> [Request] Convert the data, from its first line to the line with "[x=11, y=76]", into a JSON list of strings with one string per line and no blank lines.
------------------------------------------------
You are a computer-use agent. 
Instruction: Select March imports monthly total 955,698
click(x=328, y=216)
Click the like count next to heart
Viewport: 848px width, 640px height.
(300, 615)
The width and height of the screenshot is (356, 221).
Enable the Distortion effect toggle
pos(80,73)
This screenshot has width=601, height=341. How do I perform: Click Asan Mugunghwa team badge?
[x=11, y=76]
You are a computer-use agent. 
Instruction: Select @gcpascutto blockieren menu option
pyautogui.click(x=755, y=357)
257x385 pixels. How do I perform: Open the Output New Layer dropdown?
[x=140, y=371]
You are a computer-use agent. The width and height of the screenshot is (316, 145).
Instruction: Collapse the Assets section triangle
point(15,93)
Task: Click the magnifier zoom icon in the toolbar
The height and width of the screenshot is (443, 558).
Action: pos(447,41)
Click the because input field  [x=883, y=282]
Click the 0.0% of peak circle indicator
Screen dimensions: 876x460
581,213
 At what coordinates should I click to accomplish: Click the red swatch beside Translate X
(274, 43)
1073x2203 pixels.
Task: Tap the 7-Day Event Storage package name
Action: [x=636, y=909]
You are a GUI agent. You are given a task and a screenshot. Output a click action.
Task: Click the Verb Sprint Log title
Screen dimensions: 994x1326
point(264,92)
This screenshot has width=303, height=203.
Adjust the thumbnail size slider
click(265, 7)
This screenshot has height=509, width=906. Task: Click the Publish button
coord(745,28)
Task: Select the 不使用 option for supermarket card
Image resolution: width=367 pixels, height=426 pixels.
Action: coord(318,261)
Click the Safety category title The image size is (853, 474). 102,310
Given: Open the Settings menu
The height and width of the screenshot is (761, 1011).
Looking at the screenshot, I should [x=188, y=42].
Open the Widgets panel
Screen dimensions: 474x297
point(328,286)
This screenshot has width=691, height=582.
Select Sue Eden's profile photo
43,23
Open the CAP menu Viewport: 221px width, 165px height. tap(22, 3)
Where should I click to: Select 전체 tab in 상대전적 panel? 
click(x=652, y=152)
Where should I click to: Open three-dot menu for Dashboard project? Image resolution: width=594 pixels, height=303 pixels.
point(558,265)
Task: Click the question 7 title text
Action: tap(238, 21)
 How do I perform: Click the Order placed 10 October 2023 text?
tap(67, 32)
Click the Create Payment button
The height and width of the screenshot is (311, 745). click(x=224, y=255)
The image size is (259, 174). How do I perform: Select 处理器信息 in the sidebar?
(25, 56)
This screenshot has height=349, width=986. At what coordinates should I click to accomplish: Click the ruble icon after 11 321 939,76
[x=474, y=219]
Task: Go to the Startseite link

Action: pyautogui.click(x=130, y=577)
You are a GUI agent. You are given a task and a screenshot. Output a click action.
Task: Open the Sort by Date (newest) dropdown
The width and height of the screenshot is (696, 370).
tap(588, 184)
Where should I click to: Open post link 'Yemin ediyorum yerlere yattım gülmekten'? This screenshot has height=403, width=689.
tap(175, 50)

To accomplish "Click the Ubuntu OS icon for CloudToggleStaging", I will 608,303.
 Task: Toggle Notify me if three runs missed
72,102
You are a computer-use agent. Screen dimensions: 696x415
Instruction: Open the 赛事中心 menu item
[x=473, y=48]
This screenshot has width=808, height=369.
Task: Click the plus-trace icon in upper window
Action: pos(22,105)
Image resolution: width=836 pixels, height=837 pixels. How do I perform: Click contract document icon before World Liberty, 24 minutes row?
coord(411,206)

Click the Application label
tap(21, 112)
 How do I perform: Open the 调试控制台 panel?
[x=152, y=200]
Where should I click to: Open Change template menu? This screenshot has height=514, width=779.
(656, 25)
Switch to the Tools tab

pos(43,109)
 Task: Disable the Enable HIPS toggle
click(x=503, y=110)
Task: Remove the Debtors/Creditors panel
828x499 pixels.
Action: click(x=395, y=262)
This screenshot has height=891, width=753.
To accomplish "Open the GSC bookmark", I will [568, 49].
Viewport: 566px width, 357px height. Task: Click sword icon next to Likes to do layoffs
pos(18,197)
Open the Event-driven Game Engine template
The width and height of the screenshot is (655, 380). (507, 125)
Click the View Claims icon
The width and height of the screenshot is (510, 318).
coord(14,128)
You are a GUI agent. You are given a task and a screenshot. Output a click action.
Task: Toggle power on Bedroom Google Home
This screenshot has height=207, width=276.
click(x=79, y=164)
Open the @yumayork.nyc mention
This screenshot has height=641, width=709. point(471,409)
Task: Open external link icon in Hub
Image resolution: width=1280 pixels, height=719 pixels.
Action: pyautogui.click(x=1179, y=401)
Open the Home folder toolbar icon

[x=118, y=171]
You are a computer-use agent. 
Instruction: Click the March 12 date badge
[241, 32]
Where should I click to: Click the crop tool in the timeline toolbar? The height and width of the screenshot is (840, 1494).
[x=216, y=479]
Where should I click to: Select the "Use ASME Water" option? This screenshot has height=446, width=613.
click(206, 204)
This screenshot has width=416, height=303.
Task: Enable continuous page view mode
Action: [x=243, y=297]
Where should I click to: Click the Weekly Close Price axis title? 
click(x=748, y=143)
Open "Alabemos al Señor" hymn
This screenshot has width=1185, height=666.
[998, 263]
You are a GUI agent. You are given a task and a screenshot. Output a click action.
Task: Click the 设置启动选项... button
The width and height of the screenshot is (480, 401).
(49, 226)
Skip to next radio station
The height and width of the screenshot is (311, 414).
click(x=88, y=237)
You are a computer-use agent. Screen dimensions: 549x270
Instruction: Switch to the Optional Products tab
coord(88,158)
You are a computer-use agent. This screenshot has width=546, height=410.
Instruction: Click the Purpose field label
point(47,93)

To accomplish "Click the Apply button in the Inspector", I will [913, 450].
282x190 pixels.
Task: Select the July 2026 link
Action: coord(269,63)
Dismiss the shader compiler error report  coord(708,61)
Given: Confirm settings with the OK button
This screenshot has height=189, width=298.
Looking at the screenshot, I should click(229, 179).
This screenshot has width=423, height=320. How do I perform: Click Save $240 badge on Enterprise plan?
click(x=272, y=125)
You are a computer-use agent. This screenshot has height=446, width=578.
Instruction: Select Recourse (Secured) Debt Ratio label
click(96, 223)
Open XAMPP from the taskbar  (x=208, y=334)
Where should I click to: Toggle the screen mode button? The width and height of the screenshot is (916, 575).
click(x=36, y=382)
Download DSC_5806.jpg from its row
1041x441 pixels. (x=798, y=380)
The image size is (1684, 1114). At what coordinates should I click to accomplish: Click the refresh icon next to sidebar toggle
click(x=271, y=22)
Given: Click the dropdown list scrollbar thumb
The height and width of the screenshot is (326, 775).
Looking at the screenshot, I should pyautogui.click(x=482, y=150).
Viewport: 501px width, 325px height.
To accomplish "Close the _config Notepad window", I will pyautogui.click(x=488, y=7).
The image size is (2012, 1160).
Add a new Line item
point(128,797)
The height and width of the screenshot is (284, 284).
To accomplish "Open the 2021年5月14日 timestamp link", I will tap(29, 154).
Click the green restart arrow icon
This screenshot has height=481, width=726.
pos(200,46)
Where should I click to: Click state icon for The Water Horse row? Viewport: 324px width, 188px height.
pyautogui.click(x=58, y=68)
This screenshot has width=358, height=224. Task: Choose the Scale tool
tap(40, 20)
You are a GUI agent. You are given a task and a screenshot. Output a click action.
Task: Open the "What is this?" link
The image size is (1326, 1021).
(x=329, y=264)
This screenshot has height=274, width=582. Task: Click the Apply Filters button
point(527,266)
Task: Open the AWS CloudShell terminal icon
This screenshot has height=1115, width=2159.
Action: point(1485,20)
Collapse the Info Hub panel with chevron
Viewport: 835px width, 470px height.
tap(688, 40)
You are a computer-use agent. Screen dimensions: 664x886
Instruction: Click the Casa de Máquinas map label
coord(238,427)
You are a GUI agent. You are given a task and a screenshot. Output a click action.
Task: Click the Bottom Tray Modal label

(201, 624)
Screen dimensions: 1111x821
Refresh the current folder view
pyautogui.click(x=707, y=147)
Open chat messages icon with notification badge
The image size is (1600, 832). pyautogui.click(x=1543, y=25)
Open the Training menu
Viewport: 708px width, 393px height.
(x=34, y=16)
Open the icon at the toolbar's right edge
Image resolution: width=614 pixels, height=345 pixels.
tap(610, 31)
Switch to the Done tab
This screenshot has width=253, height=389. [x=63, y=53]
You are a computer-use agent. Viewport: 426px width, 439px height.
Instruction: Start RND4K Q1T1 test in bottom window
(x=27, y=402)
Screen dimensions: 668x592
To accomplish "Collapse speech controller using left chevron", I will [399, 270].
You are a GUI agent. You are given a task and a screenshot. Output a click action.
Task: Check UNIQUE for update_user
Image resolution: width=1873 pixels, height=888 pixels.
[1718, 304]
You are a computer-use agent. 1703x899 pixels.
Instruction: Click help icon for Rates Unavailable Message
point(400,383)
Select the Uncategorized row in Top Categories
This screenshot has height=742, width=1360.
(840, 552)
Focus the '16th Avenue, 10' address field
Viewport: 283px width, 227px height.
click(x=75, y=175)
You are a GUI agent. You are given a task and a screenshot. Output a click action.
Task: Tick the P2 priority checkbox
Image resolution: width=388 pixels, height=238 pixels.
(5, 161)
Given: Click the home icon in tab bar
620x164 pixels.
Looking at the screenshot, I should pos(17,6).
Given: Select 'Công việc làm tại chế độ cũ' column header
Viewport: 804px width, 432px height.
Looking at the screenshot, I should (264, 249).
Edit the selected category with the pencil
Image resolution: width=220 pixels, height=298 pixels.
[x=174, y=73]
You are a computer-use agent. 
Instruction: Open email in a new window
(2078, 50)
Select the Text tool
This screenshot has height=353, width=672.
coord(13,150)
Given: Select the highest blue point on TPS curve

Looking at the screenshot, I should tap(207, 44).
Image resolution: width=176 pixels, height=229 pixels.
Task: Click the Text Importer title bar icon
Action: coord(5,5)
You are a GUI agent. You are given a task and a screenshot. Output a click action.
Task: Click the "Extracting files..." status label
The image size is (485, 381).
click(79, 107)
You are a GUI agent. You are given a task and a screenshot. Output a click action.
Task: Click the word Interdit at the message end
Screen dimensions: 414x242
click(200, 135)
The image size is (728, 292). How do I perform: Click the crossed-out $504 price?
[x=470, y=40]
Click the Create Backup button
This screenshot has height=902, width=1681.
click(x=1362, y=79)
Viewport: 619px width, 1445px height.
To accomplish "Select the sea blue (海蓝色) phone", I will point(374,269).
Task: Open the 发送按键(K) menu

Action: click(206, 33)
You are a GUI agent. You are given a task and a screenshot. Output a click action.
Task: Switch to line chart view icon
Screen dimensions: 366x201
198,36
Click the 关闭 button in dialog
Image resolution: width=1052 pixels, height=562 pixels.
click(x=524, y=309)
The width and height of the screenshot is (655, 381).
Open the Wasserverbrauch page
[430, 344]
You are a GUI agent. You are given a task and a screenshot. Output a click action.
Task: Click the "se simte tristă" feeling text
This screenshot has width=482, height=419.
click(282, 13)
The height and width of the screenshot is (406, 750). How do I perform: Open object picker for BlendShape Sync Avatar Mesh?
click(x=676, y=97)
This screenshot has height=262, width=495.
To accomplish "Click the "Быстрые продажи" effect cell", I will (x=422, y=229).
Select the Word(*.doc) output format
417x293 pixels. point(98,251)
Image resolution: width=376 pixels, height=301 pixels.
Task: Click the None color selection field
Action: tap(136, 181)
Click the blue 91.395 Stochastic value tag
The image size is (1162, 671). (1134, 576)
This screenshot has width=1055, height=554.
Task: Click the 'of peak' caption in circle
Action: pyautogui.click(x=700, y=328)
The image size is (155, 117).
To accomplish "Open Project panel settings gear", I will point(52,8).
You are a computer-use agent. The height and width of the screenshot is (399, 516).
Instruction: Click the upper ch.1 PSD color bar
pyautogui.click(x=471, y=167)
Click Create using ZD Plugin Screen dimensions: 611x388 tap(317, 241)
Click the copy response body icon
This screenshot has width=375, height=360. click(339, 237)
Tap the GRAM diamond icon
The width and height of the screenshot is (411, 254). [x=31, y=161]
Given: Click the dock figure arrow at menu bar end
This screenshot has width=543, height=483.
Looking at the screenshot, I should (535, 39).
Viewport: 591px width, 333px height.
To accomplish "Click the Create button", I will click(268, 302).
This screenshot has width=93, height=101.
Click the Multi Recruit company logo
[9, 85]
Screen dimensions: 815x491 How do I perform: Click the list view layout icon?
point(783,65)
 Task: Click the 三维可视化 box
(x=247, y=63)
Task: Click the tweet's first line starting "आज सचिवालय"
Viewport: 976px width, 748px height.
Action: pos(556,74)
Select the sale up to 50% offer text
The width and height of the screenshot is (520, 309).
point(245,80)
------------------------------------------------
> [Answer in full]
[
  "You are a computer-use agent. ",
  "Instruction: Select March imports monthly total 955,698",
  "click(x=328, y=216)",
  "Click the like count next to heart",
  "Viewport: 848px width, 640px height.",
  "(300, 615)",
  "The width and height of the screenshot is (356, 221).",
  "Enable the Distortion effect toggle",
  "pos(80,73)",
  "This screenshot has width=601, height=341. How do I perform: Click Asan Mugunghwa team badge?",
  "[x=11, y=76]"
]